[PROBLEM TO WORK ON]:
When a line below contains the string "Given", show that line.

******

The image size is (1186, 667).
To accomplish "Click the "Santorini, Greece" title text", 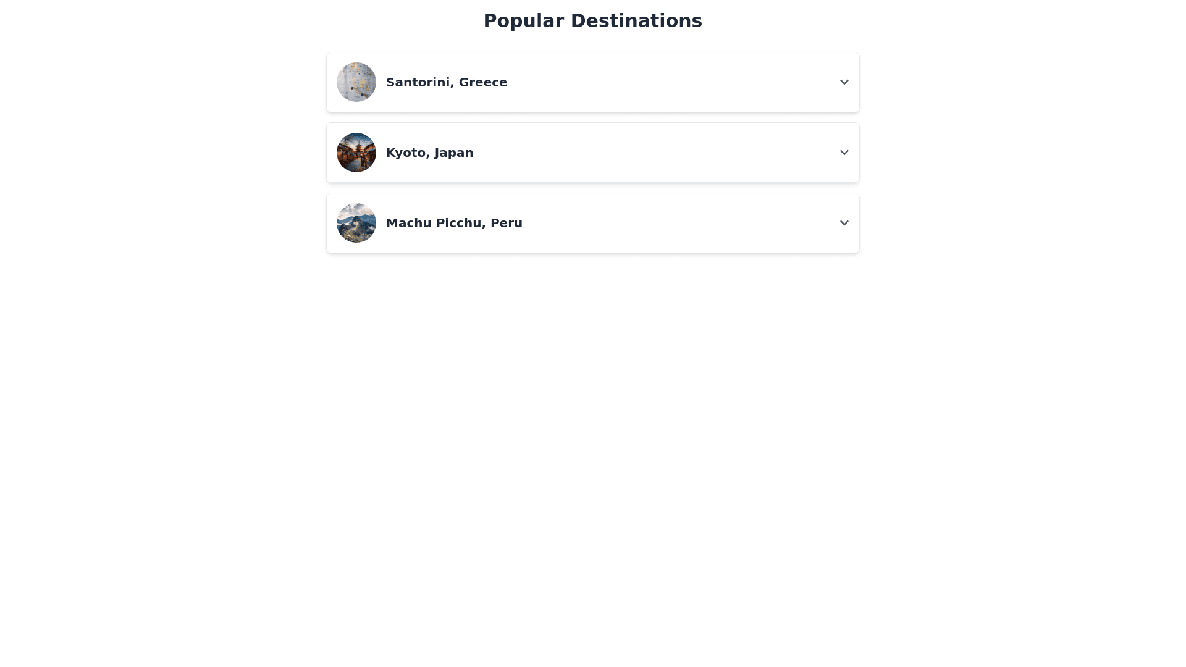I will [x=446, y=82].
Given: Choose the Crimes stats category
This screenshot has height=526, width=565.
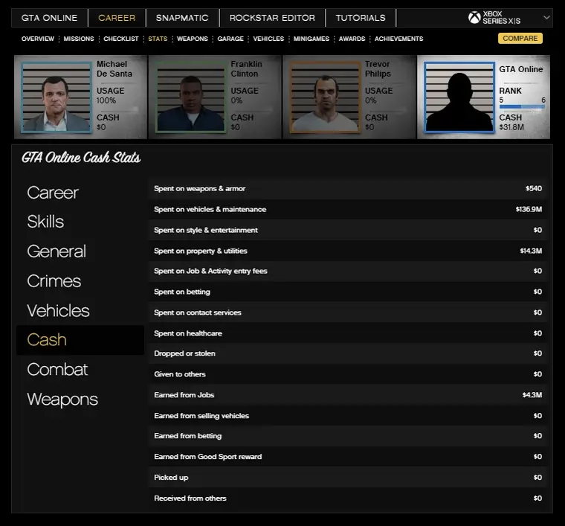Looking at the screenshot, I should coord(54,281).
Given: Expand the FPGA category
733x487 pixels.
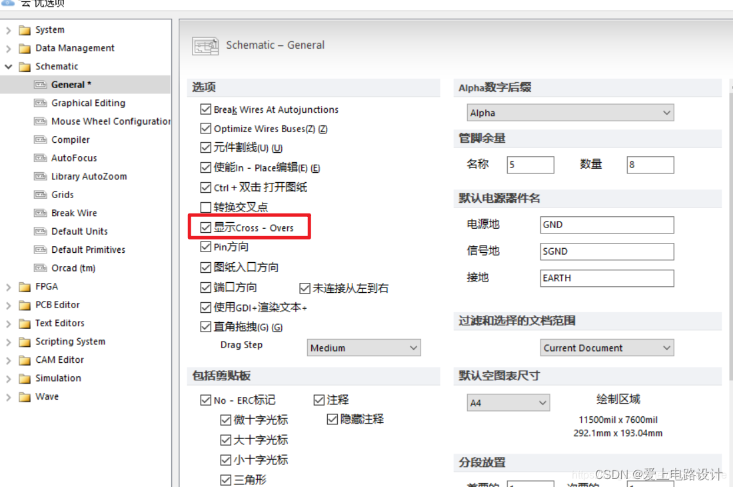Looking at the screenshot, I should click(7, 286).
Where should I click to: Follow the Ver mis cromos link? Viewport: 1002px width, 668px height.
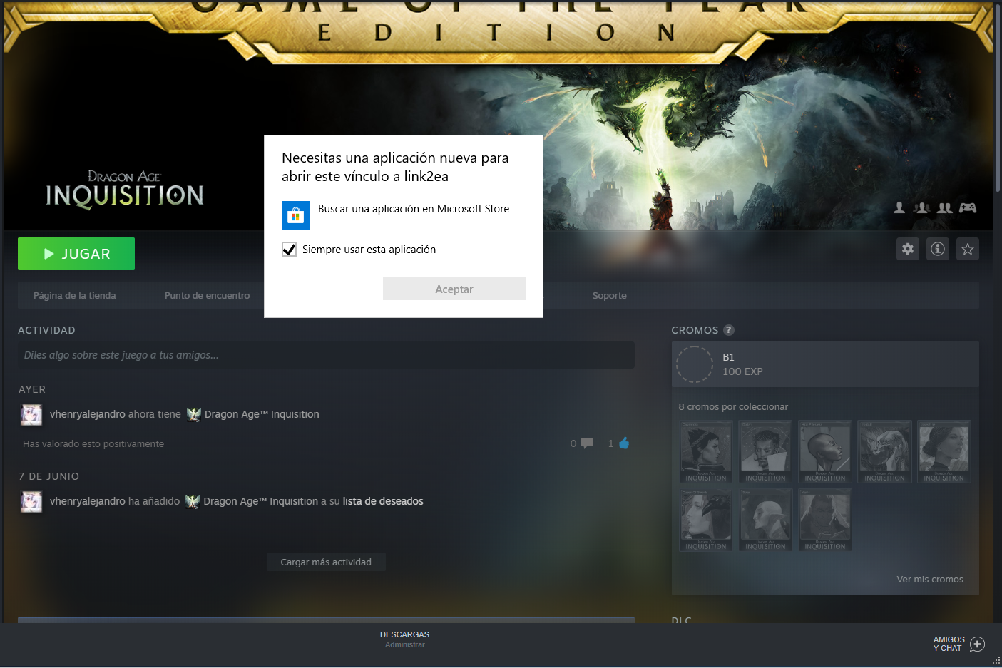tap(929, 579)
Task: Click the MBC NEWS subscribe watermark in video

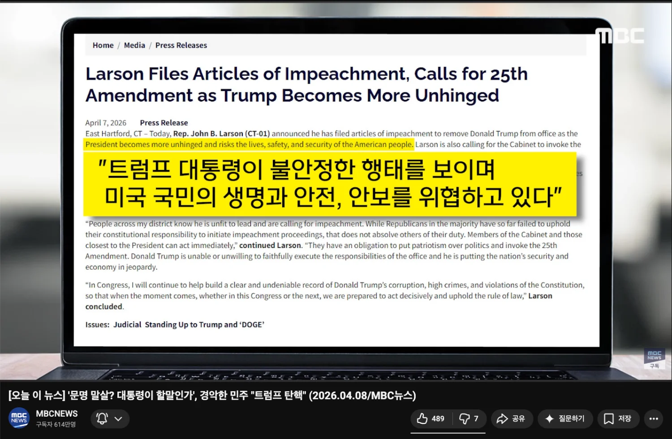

******

[TASK ANSWER]:
Given: Choose the Crimes stats category
Given: Expand the FPGA category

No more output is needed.